Gotując się do katechezy…

Dziś podczas omówień praktyk usłyszałam od studenta bardzo ciekawą metaforę – pan Adam (obiecałam, że podam autora 😉  stwierdził, iż z początkującym katechetą jest trochę jak z gotowaniem… Najpierw trzeba trzymać się ściśle przepisu, czyli wzorować na kimś, kto jest doświadczony. Z czasem poznane przepisy można wzbogacać, modyfikować, aż w końcu dochodzi się do takiej perfekcji, że znane potrawy robi się już bez jakiegokolwiek wspomagania.

[Twoje zadanie]
Odpowiedz krótko na pytania do tekstu o katechecie i gotowaniu:
1. Kto wymyślił metaforę?
2. Z czym porównano początkującego katechetę?
3. Do czego w końcu się dochodzi?
Poniższa lista nie jest do niczego potrzebna.

[Wiersze]

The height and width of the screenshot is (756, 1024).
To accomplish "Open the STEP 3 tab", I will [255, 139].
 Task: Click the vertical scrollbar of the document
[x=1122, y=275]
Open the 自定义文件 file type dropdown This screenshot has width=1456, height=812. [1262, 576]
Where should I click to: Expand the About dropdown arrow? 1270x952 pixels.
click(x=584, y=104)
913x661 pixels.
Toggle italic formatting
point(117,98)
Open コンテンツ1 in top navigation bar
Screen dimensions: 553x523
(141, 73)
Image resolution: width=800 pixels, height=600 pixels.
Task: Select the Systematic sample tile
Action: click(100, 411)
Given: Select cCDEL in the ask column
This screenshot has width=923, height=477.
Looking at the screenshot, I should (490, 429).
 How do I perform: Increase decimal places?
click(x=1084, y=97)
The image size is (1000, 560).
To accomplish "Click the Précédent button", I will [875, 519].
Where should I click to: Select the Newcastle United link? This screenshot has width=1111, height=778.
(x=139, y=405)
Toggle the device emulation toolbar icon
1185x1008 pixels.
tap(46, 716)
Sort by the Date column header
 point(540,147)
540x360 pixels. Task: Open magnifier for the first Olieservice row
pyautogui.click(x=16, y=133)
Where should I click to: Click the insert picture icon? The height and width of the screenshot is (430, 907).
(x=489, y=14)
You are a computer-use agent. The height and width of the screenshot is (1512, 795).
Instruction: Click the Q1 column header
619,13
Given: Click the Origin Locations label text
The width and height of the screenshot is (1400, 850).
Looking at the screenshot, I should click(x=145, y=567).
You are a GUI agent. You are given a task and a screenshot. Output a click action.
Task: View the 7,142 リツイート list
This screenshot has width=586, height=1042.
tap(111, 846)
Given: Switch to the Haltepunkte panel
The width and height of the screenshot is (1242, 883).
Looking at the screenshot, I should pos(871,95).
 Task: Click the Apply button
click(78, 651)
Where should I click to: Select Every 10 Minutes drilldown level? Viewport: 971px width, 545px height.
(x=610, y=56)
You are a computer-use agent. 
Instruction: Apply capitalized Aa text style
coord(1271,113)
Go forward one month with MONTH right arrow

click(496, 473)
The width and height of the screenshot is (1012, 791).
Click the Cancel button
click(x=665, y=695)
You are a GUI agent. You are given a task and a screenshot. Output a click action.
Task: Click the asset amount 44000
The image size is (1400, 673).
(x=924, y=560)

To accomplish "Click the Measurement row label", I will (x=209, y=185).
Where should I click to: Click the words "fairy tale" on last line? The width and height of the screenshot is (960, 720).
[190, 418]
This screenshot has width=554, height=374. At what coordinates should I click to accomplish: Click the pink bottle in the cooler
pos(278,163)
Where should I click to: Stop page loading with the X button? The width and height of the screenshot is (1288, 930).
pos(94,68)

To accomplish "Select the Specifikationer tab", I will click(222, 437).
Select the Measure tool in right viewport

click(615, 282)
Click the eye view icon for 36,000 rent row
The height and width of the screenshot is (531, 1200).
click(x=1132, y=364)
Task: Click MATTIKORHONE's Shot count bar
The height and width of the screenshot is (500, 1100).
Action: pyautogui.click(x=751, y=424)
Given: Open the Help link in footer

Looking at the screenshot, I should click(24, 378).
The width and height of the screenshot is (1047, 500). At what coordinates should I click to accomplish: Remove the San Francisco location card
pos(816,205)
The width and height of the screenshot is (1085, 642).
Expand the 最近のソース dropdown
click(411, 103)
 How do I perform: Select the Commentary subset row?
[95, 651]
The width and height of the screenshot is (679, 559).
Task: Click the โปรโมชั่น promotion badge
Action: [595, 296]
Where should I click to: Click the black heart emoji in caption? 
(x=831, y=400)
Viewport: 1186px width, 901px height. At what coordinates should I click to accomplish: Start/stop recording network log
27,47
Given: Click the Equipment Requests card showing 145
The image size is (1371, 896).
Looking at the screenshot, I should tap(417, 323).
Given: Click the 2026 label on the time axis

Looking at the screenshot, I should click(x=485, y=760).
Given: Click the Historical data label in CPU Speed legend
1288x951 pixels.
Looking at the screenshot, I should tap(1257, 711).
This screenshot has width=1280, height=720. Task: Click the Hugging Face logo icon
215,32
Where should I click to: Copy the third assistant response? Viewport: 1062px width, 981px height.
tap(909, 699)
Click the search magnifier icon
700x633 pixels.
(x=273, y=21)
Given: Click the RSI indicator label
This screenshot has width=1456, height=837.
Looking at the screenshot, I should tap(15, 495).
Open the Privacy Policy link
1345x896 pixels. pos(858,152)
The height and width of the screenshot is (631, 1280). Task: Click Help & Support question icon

[Gotowe ćwiczenie]
1. Student, pan Adam.
2. Z gotowaniem.
3. Do takiej perfekcji, że znane potrawy robi się już bez jakiegokolwiek wspomagania.